■ **Set task A**: Pull out every line of the listing that contains the word "title", treating uppercase and lowercase as distinct.

■ **Document excerpt**:
____________________
SingularityViewer/indra/llmessage/partsyspacket.h

/** 
 * @file partsyspacket.h
 * @brief Object for packing particle system initialization parameters
 * before sending them over the network
 *
 * $LicenseInfo:firstyear=2000&license=viewerlgpl$
 * Second Life Viewer Source Code
 * Copyright (C) 2010, Linden Research, Inc.
 * 
 * This library is free software; you can redistribute it and/or
 * modify it under the terms of the GNU Lesser General Public
 * License as published by the Free Software Foundation;
 * version 2.1 of the License only.
 * 
 * This library is distributed in the hope that it will be useful,
 * but WITHOUT ANY WARRANTY; without even the implied warranty of
 * MERCHANTABILITY or FITNESS FOR A PARTICULAR PURPOSE.  See the GNU
 * Lesser General Public License for more details.
 * 
 * You should have received a copy of the GNU Lesser General Public
 * License along with this library; if not, write to the Free Software
 * Foundation, Inc., 51 Franklin Street, Fifth Floor, Boston, MA  02110-1301  USA
 * 
 * Linden Research, Inc., 945 Battery Street, San Francisco, CA  94111  USA
 * $/LicenseInfo$
 */

#ifndef LL_PARTSYSPACKET_H
#define LL_PARTSYSPACKET_H

#include "lluuid.h"

// Particle system stuff

const U64 PART_SYS_MAX_TIME_IN_USEC = 1000000;  //  1 second, die not quite near instantaneously


// this struct is for particle system initialization parameters 
// I'm breaking some rules here, but I need a storage structure to hold initialization data
//	for these things.  Sorry guys, they're not simple enough (yet) to avoid this cleanly 
struct LLPartInitData {
	// please do not add functions to this class -- data only!
	//F32 k[18];     // first 9 --> x,y,z  last 9 --> scale, alpha, rot
	//F32 kill_p[6]; // last one is for particles that die when they reach a spherical bounding radius 
	//F32 kill_plane[3]; 
	//F32 bounce_p[5]; 
	F32 bounce_b; // recently changed
	// no need to store orientation and position here, as they're sent over seperately
	//F32 pos_ranges[6]; 
	//F32 vel_ranges[6];
	F32 scale_range[4];
	F32 alpha_range[4];
	F32 vel_offset[3];	//new - more understandable!
____________________
■ **Given data**:
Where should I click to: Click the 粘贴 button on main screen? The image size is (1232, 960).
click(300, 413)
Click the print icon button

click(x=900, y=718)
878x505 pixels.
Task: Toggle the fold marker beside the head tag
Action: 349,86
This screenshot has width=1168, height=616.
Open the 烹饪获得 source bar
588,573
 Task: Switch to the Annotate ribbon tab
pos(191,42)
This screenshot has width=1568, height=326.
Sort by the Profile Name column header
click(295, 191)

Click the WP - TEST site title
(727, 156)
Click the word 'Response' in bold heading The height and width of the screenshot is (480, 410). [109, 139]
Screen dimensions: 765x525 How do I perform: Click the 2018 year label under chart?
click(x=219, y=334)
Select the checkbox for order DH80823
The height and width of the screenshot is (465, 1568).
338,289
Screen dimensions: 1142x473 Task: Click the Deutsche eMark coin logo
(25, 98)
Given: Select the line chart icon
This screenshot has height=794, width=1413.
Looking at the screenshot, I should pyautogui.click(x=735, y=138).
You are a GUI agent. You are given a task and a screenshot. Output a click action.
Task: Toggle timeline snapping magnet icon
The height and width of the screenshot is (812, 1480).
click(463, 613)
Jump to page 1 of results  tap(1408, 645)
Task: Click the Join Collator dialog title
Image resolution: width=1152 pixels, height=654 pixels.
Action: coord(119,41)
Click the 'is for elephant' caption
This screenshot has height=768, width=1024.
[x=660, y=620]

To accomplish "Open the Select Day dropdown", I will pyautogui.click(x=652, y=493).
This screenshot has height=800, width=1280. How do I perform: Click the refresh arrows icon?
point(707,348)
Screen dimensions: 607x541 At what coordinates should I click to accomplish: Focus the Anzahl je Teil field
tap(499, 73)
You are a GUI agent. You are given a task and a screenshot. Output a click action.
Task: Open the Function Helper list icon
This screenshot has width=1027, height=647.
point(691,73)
____________________
■ **Set task B**: In the particle system header, name every F32 member of LLPartInitData whose declaration is not commented out.

■ **Task response A**:
Click the WP - TEST site title
Task: Click the Join Collator dialog title

■ **Task response B**: bounce_b, scale_range, alpha_range, vel_offset